La mayoría de los días yo apechugaba con lo que a mí y a Cole nos había tocado en suerte. Hoy me sentía afectiva, más allá de la paz y la seguridad que me esforzaba por conseguir. Quizá se me calentaba la sangre debido al cansancio.

Tras decidir que ya era hora de echar unas cabezadas, fui tranquilamente hasta el extremo del pasillo sin hacer caso de los ronquidos borrachos del cuarto de mi madre, y crucé calladamente la puerta de mi habitación y dejé el mundo afuera. Yo tenía la habitación más pequeña del piso. Dentro había una cama individual, un armario con casi toda mi ropa, incluido el montón de eBay, compartía espacio con la de Cole en los armarios de su cuarto y un par de estanterías abarrotadas, donde había desde novelas románticas paranormales hasta libros de historia. Leía de todo, absolutamente de todo. Me encantaba que los libros me transportaran a cualquier sitio, incluso hacia atrás en el tiempo.

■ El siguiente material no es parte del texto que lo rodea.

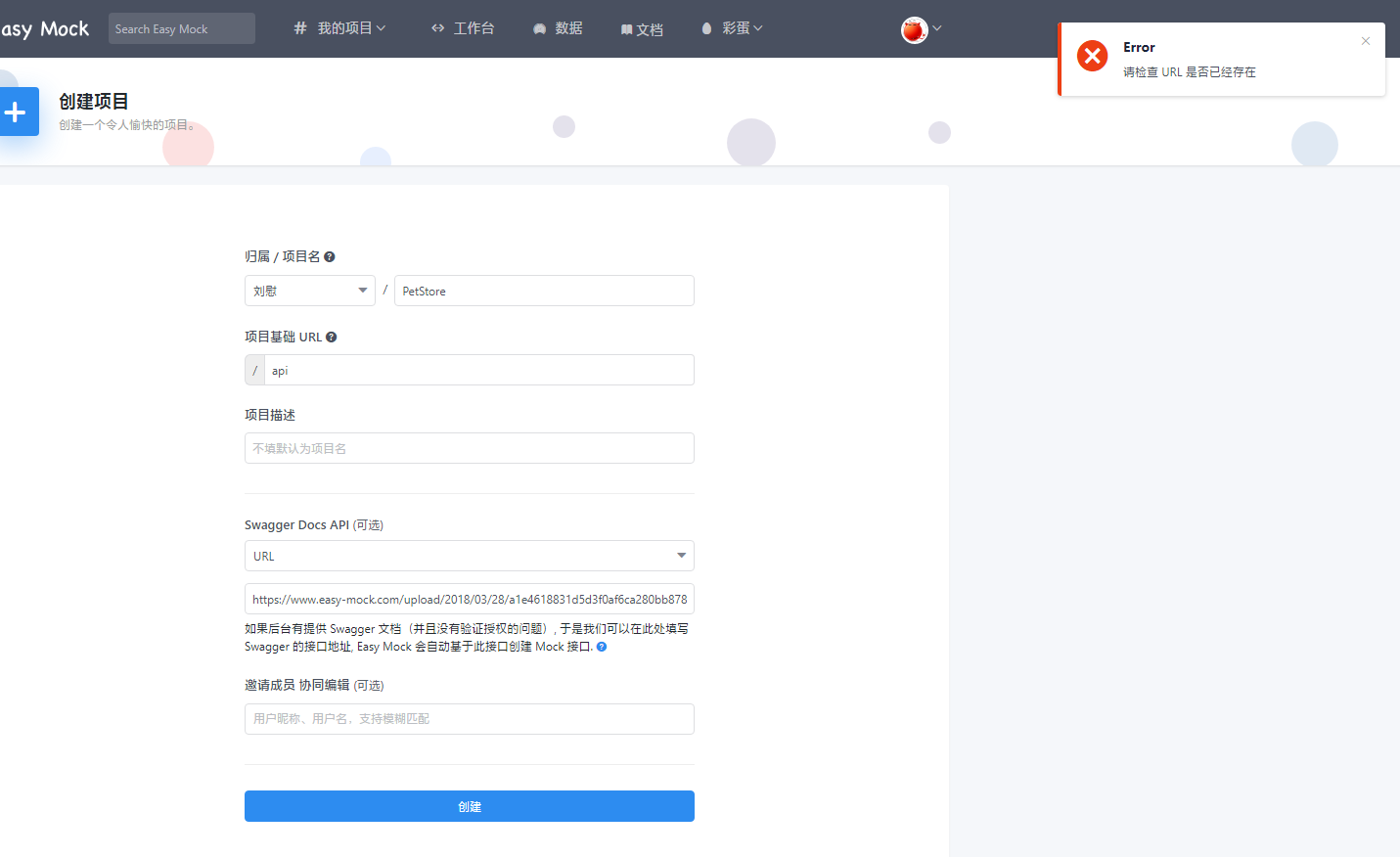Click the code icon beside 工作台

Me quité el Dolce & Gabanna y lo guardé en la bolsa de la limpieza en seco. El tiempo diría si iba a conservarlo o no. En el piso hacía un frío que pelaba, así que me puse el cálido pijama y me metí bajo las mantas.

Habiendo sido un día tan largo, creía que me dormiría enseguida. Pero no.

Me quedé mirando fijamente al techo, recordando una y otra vez las palabras de Cam. Creía estar acostumbrada a que la gente me considerase una inútil, pero por alguna razón el recuerdo de su actitud se me clavaba en el costado como un cuchillo. Y, con todo, no podía echarle la culpa a nadie salvo a mí misma.

Yo elegí ese camino.

Me puse de lado y me subí el edredón hasta la barbilla. No me consideraba infeliz.

De todos modos, tampoco sabía si era feliz.

Supuse que daba igual siempre y cuando el resultado final fuera la felicidad de Cole. Nuestra mamá había sido bastante desastre como madre… y catorce años atrás me había jurado a mí misma cuidar de mi hermanito. Lo único que importaba es que él creciera con autoestima y yo fuera capaz de darle lo que precisara para desenvolverse en la vida.